Algo más de una década después del apagón (tras casi dos de funcionamiento) del maravilloso observatorio espacial ultravioleta International Ultraviolet Explorer (IUE), los gobiernos español y ruso han acordado el desarrollo de un nuevo explorador espacial en la misma banda del ultravioleta, el Observatorio Espacial Mundial —WSO, por sus siglas en inglés—, que debería ser puesto en órbita en el año 2012.
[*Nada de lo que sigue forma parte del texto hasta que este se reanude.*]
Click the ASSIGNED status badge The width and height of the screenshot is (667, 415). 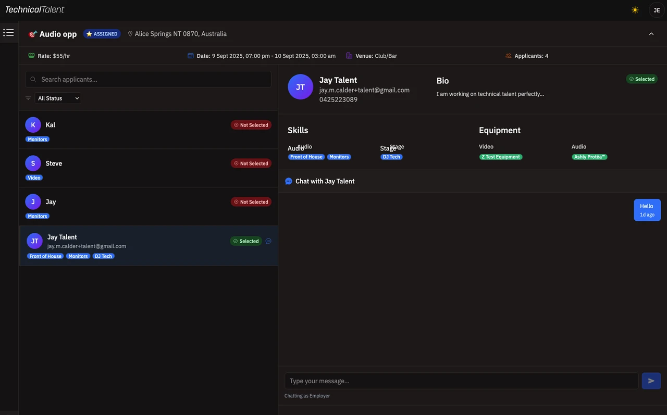coord(102,34)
Según el Centro para el Desarrollo Tecnológico e Industrial, su coste será de unos 300 millones de euros y la contribución española rondará el 15% más lo que implique el desarrollo futuro de los instrumentos específicos de este nuevo observatorio en nuestros centros de investigación. En un reciente artículo Xavier Barcons señalaba que “la astronomía española significa el 5% de la mundial y el 10% de la europea”. Seguramente, la reciente apuesta por el ESO, la próxima puesta en funcionamiento del GRANTECAN y la futura de este observatorio deberá permitir la mejora de estas cifras en la próxima década, lo que sin duda es una gran noticia.
Sin embargo, no todo es música celestial en la industria aeroespacial. Lo que parecía un genial paso, en un sonoro acorde de las autoridades europeas en defensa del desarrollo del proyecto Galileo, un ambicioso sistema de navegación por satélite llamado a ser una brillante alternativa al GPS estadounidense, tal vez finalice en un horrísono desacuerdo por la cansina especulación digna de reino de taifas de los gobiernos de los estados que lo apoyaron.
Antes de este 10 de mayo, le correspondería dar al consorcio que lo impulsa una serie de pasos mínimos sino no desea que el proyecto quede empantanado. Así, debe tener lista ya en dicha fecha la regulación de su situación jurídica y de explotación con el acuerdo de todos sus integrantes (evitando vetos), así como haber elegido un consejero delegado. Pero la cosa no está fácil y el acuerdo no será sencillo.
Vale la pena recordar que no son sólo grandes intereses económicos los que hay en juego, sino también el desarrollo de unas tecnologías que servirán de motor para mejorar la capacidad de la industria europea y la financiación de la propia investigación científica en muchas áreas conexas —en una Europa ya casi sin fronteras, cuyos investigadores están acostumbrados a una movilidad que quizás sea imprescindible—.
Proyectos cuya envergadura les haría merecedores de seguir una lógica comunitaria —más países asociados—, siguen estando en manos de lógicas estatales más estrechas. El desarrollo de nuestro continente no puede llegar desde la óptica de políticos nacionales, con intereses nacionales a corto plazo, sino de la mano de políticos europeos, con intereses más amplios y la vista puesta en un mayor plazo de tiempo.